======== Extracted text

It honors robots.txt and won't visit pages or download images it's not
allowed to.

=head1 OPTIONS


=head2 Where to get images, where to put them

Any command-line arguments that start with 'http' will be treated
as seed URLs.  Alternatively, you can list seed URLs in a text
file with the command line option:

=over

=item -i  --input-file=[filename]

Points to a file containing a list of seed URLs to start our
web crawl with.  See L</FILES> for more detail.

=item -d  --dir=[directory]

The directory to download image files to.  It's also the default directory for
the logfile if a full path isn't specified for it.  Defaults to the current
directory.

If this doesn't exist yet, the script will try to create it.

=back


=head2 How long to run, how many images to get

If none of these options are specified, the crawler will sleep 

=over

=item -c --image-count=[integer]

Exit after downloading this many images.

=item -t --timelimit=[integer]([unit])

Exit after running this amount of time.  The time limit can take an integer
argument (i.e. so many seconds), or it can be an integer followed by a
letter specifying the units.  The units allowed for --timelimit are:

  s	seconds (same as leaving units off)
  m	minutes
  h	hours
  d	days

=item -D --daily=[integer]

This argument represents the approximate number of images to download per day.
The amount of time to pause between attempts to download URLs is set based on
this count, weighted by the number of web pages vs. image URLs the robot has in
its lists of URLs.  Early on when it has only web page URLs, it will download
one every few seconds.  Once it has accumulated some image URLs, it will
download less often, and when it has plenty of image URLs, it will spend most of
its time downloading images and little time downloading more web pages, so the
time to sleep between GET requests will approach a limit of 24 hours / number of
images per day.  Assuming no unsuccessful attempts, it will download roughly
this many images in each 24-hour period, and keep running indefinitely unless
you specify an --image-count or --timelimit option.

=item -w  --wait=[integer]([time unit])

This specified the amount of time to sleep between downloads.
Like the --timelimit, it can take a number of seconds or a number followed
by a time unit (s, m, h or d).

This is ignored if you specify a --daily count, as that will cause the algorithm
to calculate its own sleep time according to the daily image quota and the
changing proportions between the number of web page URLs and image URLs
in memory.

If neither this option nor --daily are specified, the default sleep time is
15 minutes.

=item -r  --random-wait

If this is set, the sleep time will randomly vary between half the time
specified by --wait and one and a half times that long.

=back


=head2 Error handling

=over

=item -e --max-errors=[integer]

Up until this many nonfatal errors, the script will keep trying to work.  After
this many errors, it will quit.  Types of nonfatal errors include HTTP GET
requests failing.  The default maximum error limit is 5.

=item --exponential
=item --noexponential

Exponential backoff is on by default; it means that after an HTTP
request fails, the script will double its wait time before trying
another such request, and continue doubling the wait time until it
either succeeds in getting a page or reaches the maximum errors and
exits.  Once a request succeeds, the wait time is restored to normal.

=back


=head2 Messages and logging

=over

=item -q --quiet

Write nothing to the terminal.

================
======== Excerpted data

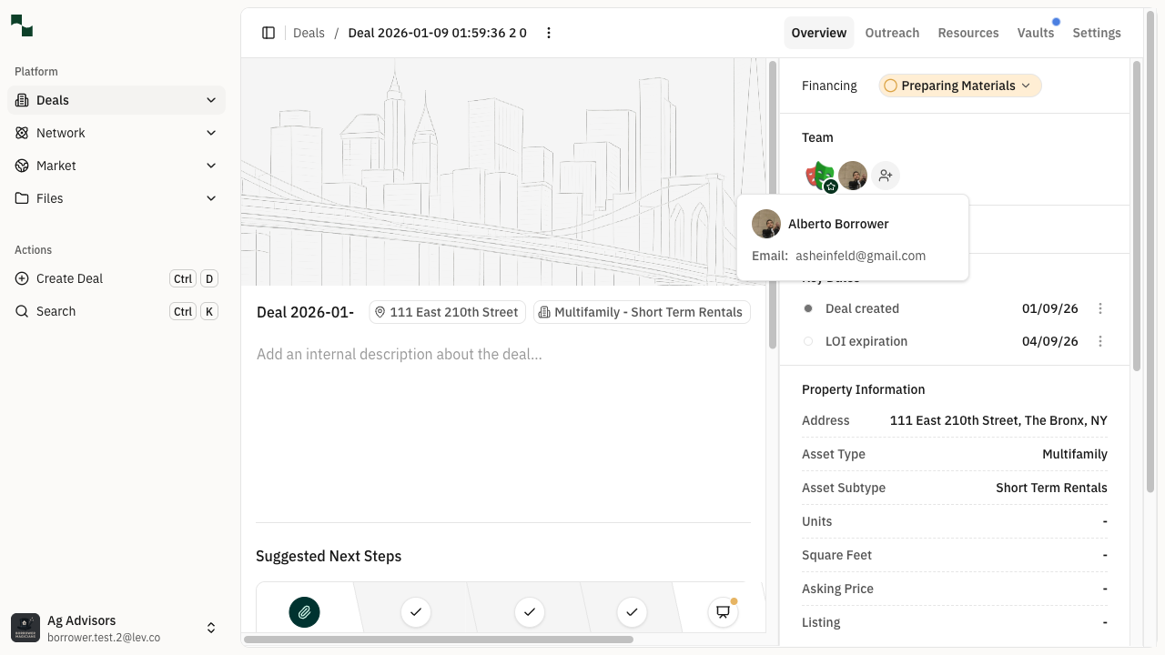Click the presentation easel step icon
1165x655 pixels.
click(722, 611)
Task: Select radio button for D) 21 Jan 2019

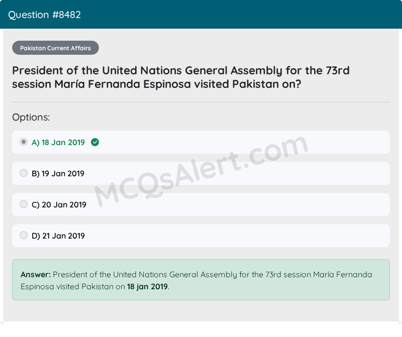Action: coord(24,235)
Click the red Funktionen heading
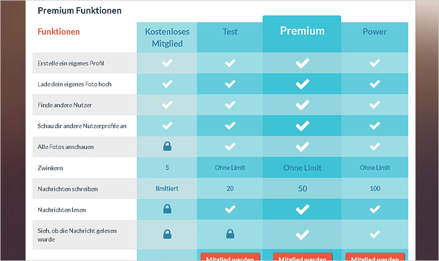Viewport: 439px width, 261px height. click(59, 32)
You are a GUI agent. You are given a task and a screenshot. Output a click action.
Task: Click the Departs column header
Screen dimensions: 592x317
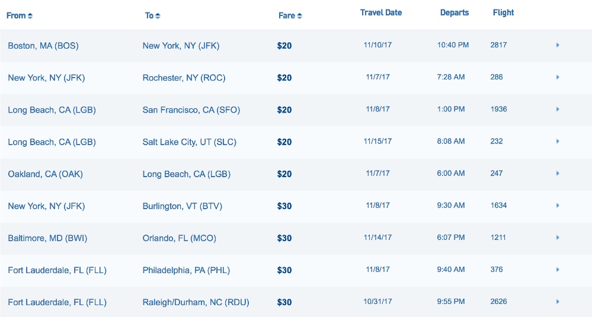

================

-- Objective --
Retype the passage of the image crawler documentation above, starting at "Points to a" and ending at "to create it.".

-- Exercise answer --
Points to a file containing a list of seed URLs to start our
web crawl with.  See L</FILES> for more detail.

=item -d  --dir=[directory]

The directory to download image files to.  It's also the default directory for
the logfile if a full path isn't specified for it.  Defaults to the current
directory.

If this doesn't exist yet, the script will try to create it.